Kevin is flirting with William he SAYS in his DR because he knows William has a crush on him and it’s strictly to win the game. Right, Kevin. You’re totally straight. Wink.
Emily tells Dre and Jackie that she has a diabolical plan and is going after Ika and Sindy. She tells Dillon to go pretend like he is fine with Dallas, like the fight never happened so that she can tell houseguests that the Dilly-Dally fight was fake and that they have a Final 2. Dallas is promising Karen that she is no longer his target, and to please keep him in the house. Karen questions Dallas on if the fight with Dillon was planned. He swears it was not.
Gary does Ika’s eyebrows and it looks like she has 2 caterpillars above her eyes.
In a nasty task, teams of 2 are paired up with 1 being the taster and the other being the blindfolded sniffer of their partner’s breath after they eat beets, sardines, boiled eggs and crickets.

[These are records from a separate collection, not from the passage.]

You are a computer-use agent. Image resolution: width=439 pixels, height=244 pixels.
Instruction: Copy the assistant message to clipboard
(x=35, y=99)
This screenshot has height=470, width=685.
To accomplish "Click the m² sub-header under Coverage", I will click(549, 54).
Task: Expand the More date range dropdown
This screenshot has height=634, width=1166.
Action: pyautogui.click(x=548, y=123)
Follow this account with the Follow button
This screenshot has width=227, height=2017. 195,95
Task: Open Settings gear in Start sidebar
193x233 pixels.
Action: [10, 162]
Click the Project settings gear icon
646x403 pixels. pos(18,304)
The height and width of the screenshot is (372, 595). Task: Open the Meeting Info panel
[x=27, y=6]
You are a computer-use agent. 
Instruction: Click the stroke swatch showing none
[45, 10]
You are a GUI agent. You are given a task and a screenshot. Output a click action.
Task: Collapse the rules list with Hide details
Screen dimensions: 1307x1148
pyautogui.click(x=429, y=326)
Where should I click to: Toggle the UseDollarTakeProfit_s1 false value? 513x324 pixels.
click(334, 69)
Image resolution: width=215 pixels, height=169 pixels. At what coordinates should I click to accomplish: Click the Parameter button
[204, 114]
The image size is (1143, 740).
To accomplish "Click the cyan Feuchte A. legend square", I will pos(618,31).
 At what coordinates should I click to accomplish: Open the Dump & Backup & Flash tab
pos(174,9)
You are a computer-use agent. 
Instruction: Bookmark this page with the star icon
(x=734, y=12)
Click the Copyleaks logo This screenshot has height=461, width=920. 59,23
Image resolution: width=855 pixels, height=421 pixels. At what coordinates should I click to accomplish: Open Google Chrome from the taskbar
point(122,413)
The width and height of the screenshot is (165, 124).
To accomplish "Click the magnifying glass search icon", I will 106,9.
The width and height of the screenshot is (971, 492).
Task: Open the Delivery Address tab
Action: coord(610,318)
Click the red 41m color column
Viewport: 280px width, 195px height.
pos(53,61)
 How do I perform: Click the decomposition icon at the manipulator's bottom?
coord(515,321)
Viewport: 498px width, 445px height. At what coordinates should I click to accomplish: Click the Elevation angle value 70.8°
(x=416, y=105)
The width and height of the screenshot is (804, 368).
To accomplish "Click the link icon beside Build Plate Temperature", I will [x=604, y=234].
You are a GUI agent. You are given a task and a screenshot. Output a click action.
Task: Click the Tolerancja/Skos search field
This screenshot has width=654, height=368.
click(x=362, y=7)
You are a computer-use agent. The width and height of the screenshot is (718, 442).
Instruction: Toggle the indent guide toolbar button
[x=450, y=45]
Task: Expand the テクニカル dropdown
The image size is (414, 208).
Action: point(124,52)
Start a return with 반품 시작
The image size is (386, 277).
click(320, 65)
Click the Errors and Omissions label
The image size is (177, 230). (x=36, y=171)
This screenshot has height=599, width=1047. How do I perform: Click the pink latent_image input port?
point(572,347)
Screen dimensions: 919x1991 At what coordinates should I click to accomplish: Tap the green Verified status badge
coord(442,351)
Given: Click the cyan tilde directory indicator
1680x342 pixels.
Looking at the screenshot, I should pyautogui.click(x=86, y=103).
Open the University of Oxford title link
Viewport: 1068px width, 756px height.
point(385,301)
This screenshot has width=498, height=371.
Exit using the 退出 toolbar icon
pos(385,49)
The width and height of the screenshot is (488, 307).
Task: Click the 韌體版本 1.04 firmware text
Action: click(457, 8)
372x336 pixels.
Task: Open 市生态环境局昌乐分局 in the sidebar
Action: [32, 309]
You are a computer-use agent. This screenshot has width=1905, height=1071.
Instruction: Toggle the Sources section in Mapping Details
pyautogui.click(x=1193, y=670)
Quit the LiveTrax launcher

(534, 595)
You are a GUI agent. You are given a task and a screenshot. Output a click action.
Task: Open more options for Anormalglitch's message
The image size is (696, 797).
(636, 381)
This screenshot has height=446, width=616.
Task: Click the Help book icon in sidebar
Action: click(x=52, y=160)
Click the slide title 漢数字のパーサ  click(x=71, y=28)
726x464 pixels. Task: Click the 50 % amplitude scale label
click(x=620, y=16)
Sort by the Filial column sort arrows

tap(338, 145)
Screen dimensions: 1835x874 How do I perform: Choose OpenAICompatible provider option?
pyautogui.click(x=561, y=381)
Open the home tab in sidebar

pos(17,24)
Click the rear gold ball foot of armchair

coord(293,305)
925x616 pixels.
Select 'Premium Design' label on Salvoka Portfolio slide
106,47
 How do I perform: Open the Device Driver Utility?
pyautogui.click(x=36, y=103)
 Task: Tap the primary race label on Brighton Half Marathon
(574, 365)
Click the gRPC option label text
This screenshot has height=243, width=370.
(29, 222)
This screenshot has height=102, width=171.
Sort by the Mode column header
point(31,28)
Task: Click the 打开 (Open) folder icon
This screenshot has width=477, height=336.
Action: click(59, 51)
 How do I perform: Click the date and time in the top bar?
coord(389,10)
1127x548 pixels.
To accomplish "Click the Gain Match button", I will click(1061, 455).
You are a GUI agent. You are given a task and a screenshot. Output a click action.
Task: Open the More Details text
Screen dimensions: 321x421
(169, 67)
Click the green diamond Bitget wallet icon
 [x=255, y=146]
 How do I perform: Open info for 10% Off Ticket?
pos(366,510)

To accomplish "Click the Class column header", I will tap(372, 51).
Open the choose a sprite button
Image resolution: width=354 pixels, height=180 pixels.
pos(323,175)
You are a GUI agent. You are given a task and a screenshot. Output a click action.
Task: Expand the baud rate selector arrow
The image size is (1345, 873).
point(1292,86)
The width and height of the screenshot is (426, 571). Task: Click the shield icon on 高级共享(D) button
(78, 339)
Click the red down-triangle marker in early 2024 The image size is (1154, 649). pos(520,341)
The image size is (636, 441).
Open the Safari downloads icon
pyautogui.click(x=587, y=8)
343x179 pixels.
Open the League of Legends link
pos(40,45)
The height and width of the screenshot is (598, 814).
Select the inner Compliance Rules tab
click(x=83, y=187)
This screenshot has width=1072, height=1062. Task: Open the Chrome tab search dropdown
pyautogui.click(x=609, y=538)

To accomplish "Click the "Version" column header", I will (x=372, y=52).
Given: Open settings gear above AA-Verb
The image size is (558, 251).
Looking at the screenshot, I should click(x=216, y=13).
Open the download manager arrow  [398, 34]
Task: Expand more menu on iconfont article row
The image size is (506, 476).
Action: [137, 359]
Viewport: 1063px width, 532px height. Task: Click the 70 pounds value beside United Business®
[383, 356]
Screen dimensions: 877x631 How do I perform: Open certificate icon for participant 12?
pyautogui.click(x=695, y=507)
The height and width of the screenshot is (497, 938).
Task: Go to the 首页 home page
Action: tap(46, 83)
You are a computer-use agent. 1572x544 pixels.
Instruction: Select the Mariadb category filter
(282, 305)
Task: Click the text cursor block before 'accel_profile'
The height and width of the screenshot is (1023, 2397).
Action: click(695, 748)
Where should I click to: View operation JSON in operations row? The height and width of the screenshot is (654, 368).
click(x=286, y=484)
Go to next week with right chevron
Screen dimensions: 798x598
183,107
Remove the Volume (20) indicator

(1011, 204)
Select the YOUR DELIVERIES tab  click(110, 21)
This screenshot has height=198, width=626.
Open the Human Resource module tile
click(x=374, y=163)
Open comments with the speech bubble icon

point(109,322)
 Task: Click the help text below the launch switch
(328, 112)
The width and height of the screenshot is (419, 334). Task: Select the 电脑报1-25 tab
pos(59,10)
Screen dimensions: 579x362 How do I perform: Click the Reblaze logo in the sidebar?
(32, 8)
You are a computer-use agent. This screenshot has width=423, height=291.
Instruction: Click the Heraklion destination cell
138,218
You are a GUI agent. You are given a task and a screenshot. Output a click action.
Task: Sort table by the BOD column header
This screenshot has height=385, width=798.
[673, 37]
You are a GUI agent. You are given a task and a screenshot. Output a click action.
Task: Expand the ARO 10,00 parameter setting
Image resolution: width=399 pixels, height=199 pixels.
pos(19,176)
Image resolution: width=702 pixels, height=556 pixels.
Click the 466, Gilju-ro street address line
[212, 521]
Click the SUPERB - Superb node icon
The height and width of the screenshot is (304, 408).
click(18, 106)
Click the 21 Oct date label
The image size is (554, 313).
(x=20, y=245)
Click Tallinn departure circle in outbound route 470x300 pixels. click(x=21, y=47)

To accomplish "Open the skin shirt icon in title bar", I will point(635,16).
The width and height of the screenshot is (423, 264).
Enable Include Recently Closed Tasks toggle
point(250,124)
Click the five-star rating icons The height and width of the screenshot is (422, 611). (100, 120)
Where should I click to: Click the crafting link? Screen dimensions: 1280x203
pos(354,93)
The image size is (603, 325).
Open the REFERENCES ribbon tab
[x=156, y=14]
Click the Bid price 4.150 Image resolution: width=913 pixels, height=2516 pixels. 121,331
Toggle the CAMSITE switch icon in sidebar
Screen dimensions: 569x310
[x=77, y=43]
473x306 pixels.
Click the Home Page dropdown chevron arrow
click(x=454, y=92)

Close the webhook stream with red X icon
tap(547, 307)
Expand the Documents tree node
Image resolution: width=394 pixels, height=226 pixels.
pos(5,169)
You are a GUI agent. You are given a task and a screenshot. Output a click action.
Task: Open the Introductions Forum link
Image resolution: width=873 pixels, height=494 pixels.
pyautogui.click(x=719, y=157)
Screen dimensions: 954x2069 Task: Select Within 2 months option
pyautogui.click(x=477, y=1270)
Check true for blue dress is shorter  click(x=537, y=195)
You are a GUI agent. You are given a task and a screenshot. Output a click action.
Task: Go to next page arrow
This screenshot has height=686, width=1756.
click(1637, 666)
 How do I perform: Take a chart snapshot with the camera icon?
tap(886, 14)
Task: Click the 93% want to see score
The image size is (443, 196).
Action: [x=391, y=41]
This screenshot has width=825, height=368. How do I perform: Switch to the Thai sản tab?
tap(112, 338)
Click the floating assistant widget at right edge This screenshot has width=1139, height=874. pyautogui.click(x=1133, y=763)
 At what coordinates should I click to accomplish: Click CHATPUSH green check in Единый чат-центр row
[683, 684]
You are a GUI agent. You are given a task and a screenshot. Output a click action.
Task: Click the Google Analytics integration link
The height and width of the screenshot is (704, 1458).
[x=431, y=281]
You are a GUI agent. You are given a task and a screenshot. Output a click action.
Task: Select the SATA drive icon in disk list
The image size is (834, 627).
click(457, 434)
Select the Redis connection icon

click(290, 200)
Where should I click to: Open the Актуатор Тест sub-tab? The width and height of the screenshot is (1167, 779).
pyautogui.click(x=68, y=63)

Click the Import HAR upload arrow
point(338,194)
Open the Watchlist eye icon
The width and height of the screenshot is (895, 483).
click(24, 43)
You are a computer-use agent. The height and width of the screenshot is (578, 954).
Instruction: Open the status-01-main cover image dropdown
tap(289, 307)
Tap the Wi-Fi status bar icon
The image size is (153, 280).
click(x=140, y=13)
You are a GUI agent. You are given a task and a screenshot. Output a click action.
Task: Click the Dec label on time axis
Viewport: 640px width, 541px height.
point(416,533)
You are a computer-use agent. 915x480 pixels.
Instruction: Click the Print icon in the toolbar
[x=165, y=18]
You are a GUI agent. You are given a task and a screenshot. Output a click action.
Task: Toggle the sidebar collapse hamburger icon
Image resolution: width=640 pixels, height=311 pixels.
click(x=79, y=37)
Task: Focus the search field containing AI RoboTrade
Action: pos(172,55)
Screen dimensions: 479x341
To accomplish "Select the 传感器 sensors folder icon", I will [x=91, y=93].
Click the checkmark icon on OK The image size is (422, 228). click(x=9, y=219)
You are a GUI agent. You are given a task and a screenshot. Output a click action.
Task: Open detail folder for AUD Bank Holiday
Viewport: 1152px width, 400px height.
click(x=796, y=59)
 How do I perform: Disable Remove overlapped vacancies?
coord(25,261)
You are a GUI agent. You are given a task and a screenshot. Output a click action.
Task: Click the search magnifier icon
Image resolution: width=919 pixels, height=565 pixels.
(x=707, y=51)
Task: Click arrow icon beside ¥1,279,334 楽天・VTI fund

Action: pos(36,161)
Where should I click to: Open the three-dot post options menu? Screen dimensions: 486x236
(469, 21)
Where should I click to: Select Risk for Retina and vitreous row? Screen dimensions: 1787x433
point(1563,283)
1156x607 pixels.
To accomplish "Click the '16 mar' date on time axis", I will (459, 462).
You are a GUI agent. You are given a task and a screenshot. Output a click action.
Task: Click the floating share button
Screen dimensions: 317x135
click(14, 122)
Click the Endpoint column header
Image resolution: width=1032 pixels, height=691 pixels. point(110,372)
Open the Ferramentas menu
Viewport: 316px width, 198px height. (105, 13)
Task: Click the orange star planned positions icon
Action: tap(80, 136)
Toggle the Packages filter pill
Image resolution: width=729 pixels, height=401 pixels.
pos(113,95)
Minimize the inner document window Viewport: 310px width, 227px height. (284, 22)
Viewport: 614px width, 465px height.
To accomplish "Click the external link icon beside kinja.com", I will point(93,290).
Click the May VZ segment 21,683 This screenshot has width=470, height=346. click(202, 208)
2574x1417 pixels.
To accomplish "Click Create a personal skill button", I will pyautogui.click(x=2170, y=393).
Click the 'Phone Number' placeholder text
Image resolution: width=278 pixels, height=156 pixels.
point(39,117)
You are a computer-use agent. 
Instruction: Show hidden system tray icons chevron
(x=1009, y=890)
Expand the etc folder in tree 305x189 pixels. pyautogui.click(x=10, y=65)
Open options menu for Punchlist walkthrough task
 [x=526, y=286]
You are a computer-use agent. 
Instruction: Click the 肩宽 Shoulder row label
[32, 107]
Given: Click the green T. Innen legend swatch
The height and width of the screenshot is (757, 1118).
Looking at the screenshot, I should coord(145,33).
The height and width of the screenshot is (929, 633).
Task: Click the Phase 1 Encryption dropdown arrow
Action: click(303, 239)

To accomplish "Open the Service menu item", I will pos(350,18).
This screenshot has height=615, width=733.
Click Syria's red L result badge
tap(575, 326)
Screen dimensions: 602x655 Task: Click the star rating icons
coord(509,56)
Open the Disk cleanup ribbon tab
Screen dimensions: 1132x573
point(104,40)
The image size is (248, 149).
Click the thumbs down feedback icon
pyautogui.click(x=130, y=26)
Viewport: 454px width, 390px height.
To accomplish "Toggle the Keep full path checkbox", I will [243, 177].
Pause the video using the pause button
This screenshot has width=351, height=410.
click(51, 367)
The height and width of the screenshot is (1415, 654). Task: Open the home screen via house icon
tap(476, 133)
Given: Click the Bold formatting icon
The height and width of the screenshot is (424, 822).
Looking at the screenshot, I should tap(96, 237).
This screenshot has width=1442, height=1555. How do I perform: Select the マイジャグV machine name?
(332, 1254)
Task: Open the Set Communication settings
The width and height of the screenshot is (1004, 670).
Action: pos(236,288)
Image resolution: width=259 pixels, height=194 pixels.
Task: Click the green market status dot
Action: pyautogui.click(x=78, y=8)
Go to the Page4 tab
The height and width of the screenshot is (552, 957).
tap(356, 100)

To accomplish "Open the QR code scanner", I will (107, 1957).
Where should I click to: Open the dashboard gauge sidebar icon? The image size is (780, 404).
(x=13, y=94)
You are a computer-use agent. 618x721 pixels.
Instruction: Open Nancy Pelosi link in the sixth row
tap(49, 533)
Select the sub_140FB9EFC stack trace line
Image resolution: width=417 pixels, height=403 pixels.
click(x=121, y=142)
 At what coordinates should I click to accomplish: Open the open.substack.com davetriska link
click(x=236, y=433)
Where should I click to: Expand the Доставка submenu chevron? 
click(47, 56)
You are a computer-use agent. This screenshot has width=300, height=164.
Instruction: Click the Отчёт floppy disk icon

Yep, gross as it sounds. The pair that got the most foods correct got a dinner by the pool. Cassandra and Dre won.
Time for the vote:
Emily gives a generic speech.
Dallas on the other hand says, “It ain’t easy being big Deezy. I like to keep my grass cut short so he can see snakes as they slither, and Sindy is the biggest snake in the house. She sabotaged Mark’s game and she sabotaged my game. Please vote me out of this house this week so I don’t have to listen to one more hiss come from that snake because if I do, I’m going to drown myself in a bucket of slop.”
Dallas is evicted unanimously. His antics this week were feeds gold. I hate to see such an entertaining houseguest leave so early, especially through the scumbag backdoor.
The Young and The Reckless HOH competition begins, and we see a montage of the houseguests acting out a scripted soap opera. Then a true or false competition begins. We see the first few questions and are told to come back on Monday for the conclusion of the HOH comp.